FA: The credit card is truly the safest form of payment that exists on the face of the earth, whether it’s Visa, MasterCard, American Express, Discover Card. That’s what I do. I don’t have a debit card. I’ve never owned a debit card. I have three grown sons and I’ve never allowed them to have a debit card. Every day of my life I spend the credit card’s money. I go to the dry cleaner, I swipe the card to get groceries, I swipe the card to put fuel in my boat, I travel, I swipe the card. If someone looks over my shoulder, and I’ll do everything I can to make sure they don’t, but if someone gets my number and charges $1 million on my credit card tomorrow, by federal law my liability is zero. I have no liability. When I use my credit card and I pay the bill every month, my credit score goes up, so I build credit. When I use a credit card I get points for restaurants, airline travel.
When I use a debit card, every time I pull the debit card out I’m exposing the money in my account. If they steal any money, they’re stealing it from my bank account and taking my money. I could use a debit card for the next 10 years, it’s not going to raise my credit score by one point. We have a lot of young people who see the debit card as convenience. So they go to college for four years, they come out, they get a job, they apply for an apartment, and the landlord says, “Son, you don’t have any credit. You don’t even have a credit file at the credit bureau. So you’re going to have to get your parents to co-sign the lease.”

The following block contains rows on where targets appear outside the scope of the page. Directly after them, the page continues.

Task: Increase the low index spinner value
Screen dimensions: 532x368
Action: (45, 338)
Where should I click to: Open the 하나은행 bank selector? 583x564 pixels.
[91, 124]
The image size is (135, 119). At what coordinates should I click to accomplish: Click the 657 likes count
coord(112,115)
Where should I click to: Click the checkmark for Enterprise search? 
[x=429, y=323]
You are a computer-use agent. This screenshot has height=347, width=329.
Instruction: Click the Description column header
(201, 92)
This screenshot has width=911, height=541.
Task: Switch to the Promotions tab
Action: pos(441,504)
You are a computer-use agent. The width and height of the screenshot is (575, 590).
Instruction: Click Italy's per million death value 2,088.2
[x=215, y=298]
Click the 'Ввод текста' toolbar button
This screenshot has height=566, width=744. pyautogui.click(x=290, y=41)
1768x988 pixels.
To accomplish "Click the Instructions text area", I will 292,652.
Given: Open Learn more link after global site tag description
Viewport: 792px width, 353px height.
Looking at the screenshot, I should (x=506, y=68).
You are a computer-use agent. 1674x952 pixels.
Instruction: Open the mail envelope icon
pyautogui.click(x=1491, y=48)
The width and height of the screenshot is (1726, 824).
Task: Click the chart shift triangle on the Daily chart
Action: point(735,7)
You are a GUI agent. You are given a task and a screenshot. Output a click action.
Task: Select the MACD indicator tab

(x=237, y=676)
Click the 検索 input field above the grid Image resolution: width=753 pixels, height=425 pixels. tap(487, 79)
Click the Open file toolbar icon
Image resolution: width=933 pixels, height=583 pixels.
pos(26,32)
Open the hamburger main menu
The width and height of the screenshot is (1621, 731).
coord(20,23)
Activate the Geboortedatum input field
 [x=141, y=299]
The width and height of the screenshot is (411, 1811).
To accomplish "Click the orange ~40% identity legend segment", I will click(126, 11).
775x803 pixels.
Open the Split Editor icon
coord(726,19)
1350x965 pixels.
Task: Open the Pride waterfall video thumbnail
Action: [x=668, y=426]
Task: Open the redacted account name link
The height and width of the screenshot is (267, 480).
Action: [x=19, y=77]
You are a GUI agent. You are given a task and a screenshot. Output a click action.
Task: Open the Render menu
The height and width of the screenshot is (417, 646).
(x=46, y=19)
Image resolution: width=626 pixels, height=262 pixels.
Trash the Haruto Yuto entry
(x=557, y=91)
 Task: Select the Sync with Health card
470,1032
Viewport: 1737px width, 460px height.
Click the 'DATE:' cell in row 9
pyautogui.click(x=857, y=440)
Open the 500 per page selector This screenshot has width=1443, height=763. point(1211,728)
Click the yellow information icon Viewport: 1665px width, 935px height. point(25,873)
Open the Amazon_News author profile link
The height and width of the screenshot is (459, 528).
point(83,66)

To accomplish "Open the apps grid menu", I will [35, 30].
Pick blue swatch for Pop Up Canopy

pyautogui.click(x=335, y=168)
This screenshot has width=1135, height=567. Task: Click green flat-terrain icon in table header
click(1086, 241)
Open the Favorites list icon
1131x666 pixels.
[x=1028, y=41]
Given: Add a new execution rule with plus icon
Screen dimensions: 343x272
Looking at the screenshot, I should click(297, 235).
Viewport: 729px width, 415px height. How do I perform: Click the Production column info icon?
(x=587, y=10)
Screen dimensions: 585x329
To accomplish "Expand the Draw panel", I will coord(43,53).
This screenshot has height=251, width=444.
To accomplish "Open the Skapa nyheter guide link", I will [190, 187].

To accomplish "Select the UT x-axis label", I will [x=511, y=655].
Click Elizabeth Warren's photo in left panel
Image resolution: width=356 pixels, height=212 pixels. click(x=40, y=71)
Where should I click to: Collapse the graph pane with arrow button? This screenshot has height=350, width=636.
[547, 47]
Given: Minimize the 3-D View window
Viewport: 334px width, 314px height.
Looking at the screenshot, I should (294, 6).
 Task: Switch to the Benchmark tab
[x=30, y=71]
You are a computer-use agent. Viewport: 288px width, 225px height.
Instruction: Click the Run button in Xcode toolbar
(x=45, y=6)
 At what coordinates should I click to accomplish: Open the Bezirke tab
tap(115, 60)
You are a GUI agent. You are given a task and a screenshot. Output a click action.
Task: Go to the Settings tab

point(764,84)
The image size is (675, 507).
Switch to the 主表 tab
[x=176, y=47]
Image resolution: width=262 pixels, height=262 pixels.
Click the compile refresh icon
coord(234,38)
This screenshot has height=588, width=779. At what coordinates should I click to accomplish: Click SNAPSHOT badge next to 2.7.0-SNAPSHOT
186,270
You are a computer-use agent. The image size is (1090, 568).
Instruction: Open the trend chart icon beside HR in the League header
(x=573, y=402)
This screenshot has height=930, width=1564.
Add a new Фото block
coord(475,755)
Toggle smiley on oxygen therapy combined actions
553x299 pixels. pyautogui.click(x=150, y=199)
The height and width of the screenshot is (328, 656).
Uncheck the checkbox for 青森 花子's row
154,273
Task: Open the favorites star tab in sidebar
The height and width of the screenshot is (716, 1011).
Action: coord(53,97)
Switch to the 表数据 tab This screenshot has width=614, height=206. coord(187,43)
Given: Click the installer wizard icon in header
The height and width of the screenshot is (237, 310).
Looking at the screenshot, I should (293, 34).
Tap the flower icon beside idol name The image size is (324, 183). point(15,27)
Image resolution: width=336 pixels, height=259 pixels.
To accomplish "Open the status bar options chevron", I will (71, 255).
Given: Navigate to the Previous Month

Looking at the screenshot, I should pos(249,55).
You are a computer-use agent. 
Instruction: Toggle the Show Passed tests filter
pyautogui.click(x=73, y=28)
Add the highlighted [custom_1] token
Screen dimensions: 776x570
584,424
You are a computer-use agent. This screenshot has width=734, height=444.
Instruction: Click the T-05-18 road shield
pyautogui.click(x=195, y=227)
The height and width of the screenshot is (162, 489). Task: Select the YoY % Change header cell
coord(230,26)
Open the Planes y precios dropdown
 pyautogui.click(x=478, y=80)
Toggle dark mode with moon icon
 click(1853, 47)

When we had all these breaches, Target, T.J.Maxx, the people who had a debit card waited sometimes as much as two months to get their money back, and Home Depot as long as six months to a year while they said they were investigating. Well, that was your money in your bank account, you needed that money. Everyone who had a credit card said, no, they just canceled my card and three days later I got a new card in the mail and went on about my business. It’s a very simple thing, if you got a statement tomorrow from your credit card company and there were three airline tickets on there for $6,000, you’d call them and say, I didn’t buy these tickets, it had nothing to do with me, and I’m deducting the $6,000 from the balance you say I owe and I’ll remit the balance. If you have a problem, you can send me an affidavit. But if it’s your debit card, you’re now trying to say to the bank, look, I didn’t do this, you need to put the $6,000 back in my account, I need that money to pay my mortgage, pay my car note. Well, we’re investigating it. Yeah, but I need my money now. So it is a much simpler, easier way to just use a credit card.
C&S: Anything else?
FA: I’m out giving this tour for AARP, and these are people probably 50, 55, 60 years old – myself, I’m 67. Yes, I’m very concerned about the elderly, but when we really talk about identity theft, the real victims here are children. If you were selling me identities right now and you were sitting in my hotel room, and said here’s the first one, this guy’s a multimillionaire who owns real estate all over New York, he has all kinds of bank accounts, he’s 60 years old. How much will you give me for him? Well, let me see, who’s the other guy? He’s a 14-year-old boy, goes to school in New Rochelle, New York, he’s just a student. I’ll take the student – every time. Because a child has no credit, and the child is not likely to seek credit for many years. So I can steal the identity of a 2-year-old, I can be that 2-year-old for a long period of time before anyone ever finds out that I’ve stolen that 2-year-old’s identity. That’s why on the black market a 2-year-old’s identity sells for a lot more than a 14-year-old’s, simply because you have a lot longer to sell it. So while I am concerned about the elderly, I’m very concerned about children’s identities and parents making sure that they’re protecting their children’s identities as well.